Ghost CMS adds open-source subscription and membership options

Paid memberships and subscriptions have become the popular business model these days in the media industry, with publishers believing quite rightly that a closer connection to readers leads to a deeper customer relationship and ultimately more sustainable revenue.

That’s certainly true at big media companies (hello Extra Crunch) and there are also a spate of startups like Substack and Pico building out models for smaller publishers. But what if you want to build your own stack with an open-source foundation?

That’s where Ghost comes in. The open-source CMS, which has been around for a couple of years now following a successful Kickstarter, announced this week that it is launching subscription features as part of Ghost 3.0. The features will be included in both the open-source, self-hosted version as well as the organization’s paid hosted SaaS product.

Ghost 3.0 allows publishers to connect the CMS directly to Stripe, which processes credit card transactions as well as Apple Pay out of the box. Interestingly — and something CEO John O’Nolan empathized with me — Ghost will not take an additional transaction fee (I believe Stripe’s standard fees still apply). That’s a serious difference with some of its competitors, who take 10% or more of a publisher’s revenue as part of their business model.

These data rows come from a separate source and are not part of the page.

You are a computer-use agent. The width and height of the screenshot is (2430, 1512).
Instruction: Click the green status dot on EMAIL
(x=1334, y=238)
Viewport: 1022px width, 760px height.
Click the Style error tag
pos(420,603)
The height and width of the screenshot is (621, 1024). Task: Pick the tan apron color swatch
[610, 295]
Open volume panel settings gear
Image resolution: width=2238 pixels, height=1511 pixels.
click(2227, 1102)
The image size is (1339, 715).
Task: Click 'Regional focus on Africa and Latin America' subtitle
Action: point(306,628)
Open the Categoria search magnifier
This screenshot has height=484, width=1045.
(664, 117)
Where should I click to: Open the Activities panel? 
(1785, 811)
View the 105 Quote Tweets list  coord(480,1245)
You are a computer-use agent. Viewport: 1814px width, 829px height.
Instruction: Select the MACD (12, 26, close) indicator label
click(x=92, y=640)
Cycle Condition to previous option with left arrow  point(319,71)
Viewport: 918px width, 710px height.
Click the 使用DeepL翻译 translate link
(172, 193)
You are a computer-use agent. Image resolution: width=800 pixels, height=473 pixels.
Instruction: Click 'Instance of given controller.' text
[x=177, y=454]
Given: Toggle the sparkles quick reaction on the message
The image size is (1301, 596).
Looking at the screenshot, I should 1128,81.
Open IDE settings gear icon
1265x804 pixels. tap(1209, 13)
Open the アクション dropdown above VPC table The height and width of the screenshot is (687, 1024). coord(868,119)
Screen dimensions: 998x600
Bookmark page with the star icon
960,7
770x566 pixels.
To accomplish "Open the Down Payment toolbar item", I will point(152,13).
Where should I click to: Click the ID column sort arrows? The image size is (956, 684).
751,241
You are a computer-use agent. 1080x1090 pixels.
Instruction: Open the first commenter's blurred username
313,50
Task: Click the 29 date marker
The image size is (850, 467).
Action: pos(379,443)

From Ghost’s own website, “Unlike VC funded startups which pop up and shut down every few years, with Ghost you own the platform you depend on.”

In addition to handling payments, the CMS connects that payments data to a more robust set of user registration flows, allowing a publisher to know who its customers are and who is paying. Ghost content can be designated for different audiences — free content for everyone, and paid content only for active paying members. Ghost also has integrations with a number of other services.

Ghost itself has continued to expand from its April 2013 Kickstarter, which netted the organization $300,000 in pre-sales. CEO John O’Nolan shared that the organization has had net revenue of more than $5 million since launch, and has a current ARR of $1.73 million through its hosted product. That revenue funds a team of 15, who are fully distributed and remote.